* **WHAT THIS TASK INVOLVES**
Since pictures are not part of the copy, please output only the lines from the one with "This screenshot has height=545, width=1344." through the end of the data below, exactly as written.

* **Records contained in a dataset**
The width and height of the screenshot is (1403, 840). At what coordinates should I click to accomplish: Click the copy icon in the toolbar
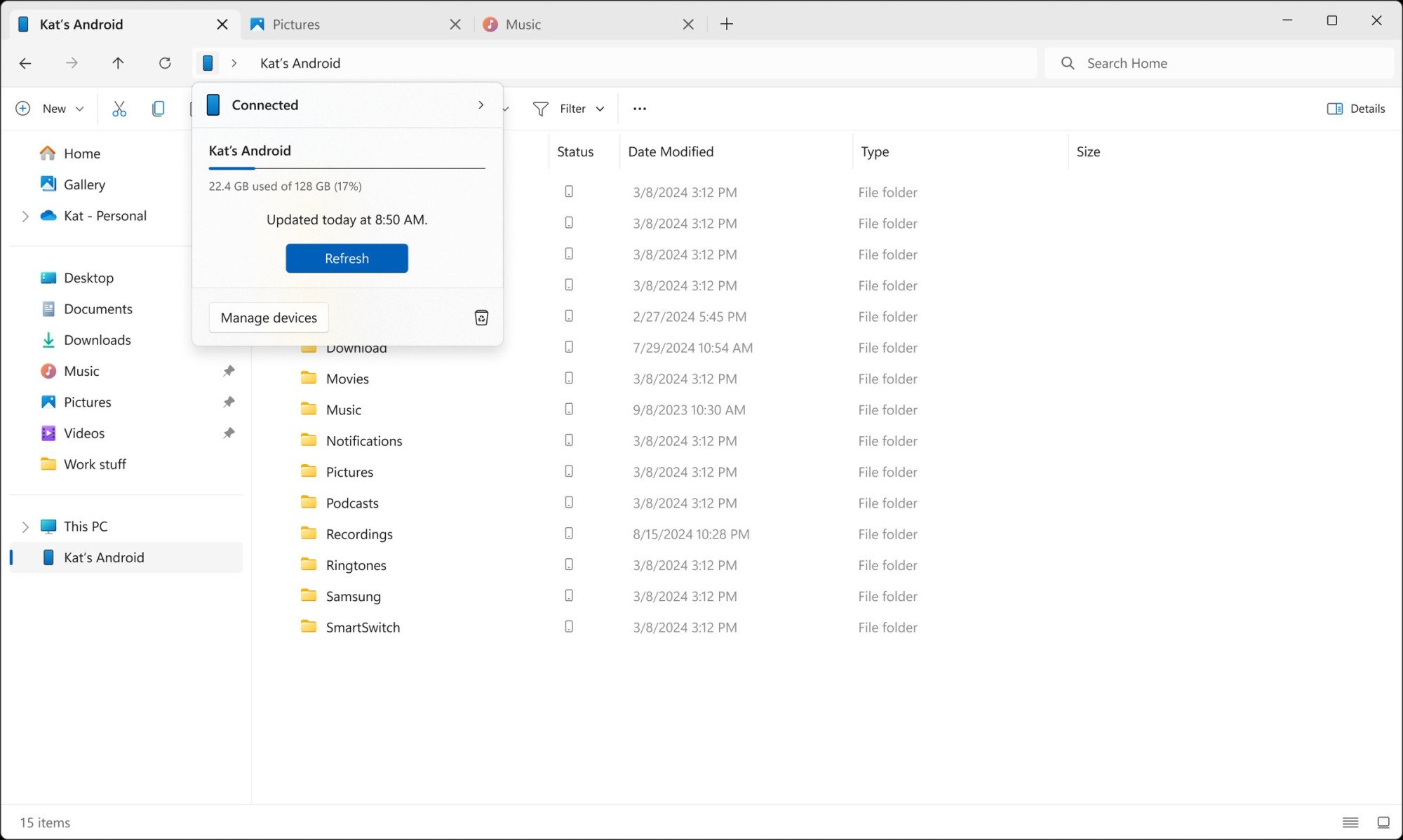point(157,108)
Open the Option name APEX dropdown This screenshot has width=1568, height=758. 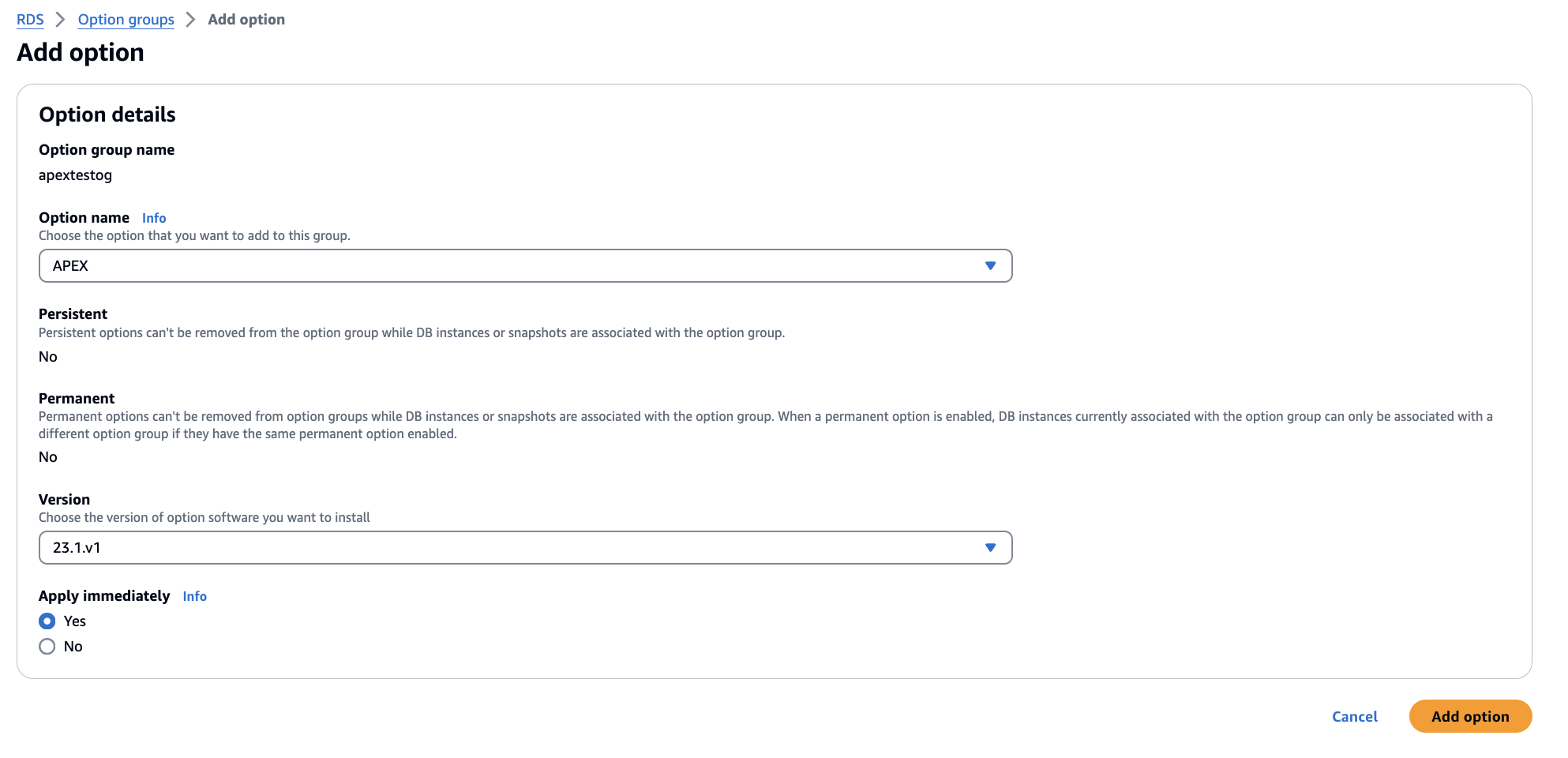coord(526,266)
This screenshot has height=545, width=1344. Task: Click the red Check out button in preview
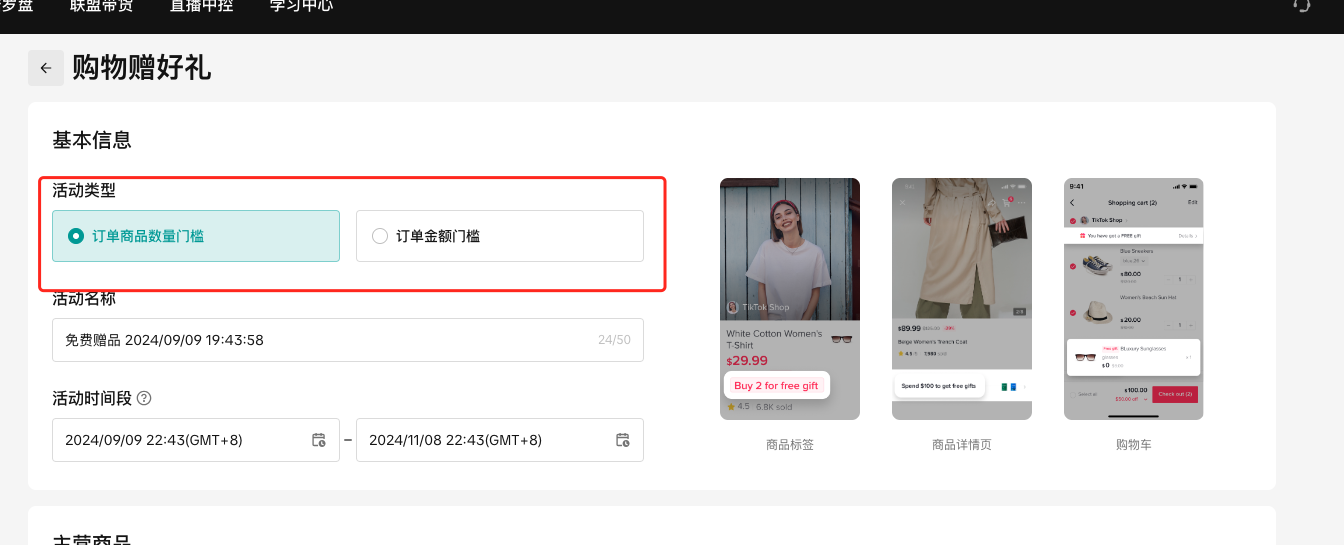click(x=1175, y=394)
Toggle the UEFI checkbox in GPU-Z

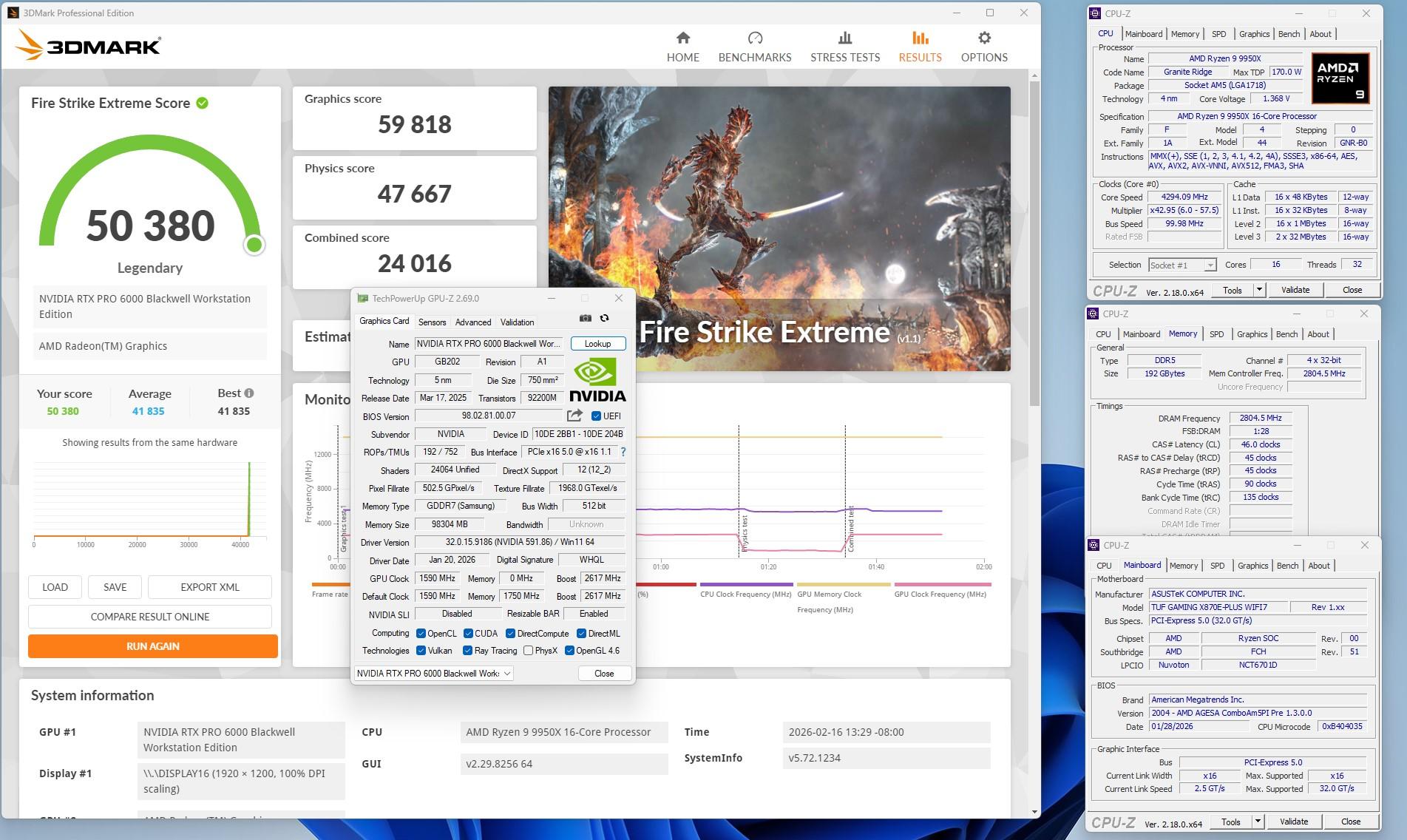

* **ANSWER TO THE EXERCISE**
This screenshot has height=545, width=1344. Task: Click the red Check out button in preview
click(x=1175, y=394)
Toggle the UEFI checkbox in GPU-Z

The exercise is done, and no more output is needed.